> [TASK STATEMENT] All lines of the entries with "agent" in them must be listed.

> [RAW DATA]
━━━
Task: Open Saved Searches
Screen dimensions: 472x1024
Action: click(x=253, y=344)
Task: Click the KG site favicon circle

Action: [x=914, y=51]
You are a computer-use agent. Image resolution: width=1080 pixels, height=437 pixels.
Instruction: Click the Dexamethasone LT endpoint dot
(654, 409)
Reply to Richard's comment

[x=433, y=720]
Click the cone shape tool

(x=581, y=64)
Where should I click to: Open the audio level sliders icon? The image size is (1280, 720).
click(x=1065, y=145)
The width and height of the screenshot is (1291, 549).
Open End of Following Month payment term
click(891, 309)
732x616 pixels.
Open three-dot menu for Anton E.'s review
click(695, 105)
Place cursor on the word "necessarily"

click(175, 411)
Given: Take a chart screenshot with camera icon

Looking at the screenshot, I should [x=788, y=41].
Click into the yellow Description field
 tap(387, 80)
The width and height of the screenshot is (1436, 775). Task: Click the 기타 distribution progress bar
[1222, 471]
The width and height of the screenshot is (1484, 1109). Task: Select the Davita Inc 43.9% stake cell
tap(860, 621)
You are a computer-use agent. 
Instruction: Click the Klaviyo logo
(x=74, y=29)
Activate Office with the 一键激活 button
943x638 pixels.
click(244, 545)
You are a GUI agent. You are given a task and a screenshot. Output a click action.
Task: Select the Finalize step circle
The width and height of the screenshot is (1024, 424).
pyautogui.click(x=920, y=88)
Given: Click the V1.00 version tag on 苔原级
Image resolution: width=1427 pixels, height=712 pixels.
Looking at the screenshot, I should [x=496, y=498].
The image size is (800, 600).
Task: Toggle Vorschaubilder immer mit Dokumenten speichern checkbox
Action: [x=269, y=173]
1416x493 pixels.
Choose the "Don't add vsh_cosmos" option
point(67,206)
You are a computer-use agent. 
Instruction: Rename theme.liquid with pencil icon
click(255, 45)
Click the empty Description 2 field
━━━
> [SOLUTION FOR THIS TASK]
You are a computer-use agent. Image resolution: width=1080 pixels, height=437 pixels.
You are a computer-use agent. 
You are a GUI agent. You are given a task and a screenshot. Output a click action.
You are a computer-use agent. 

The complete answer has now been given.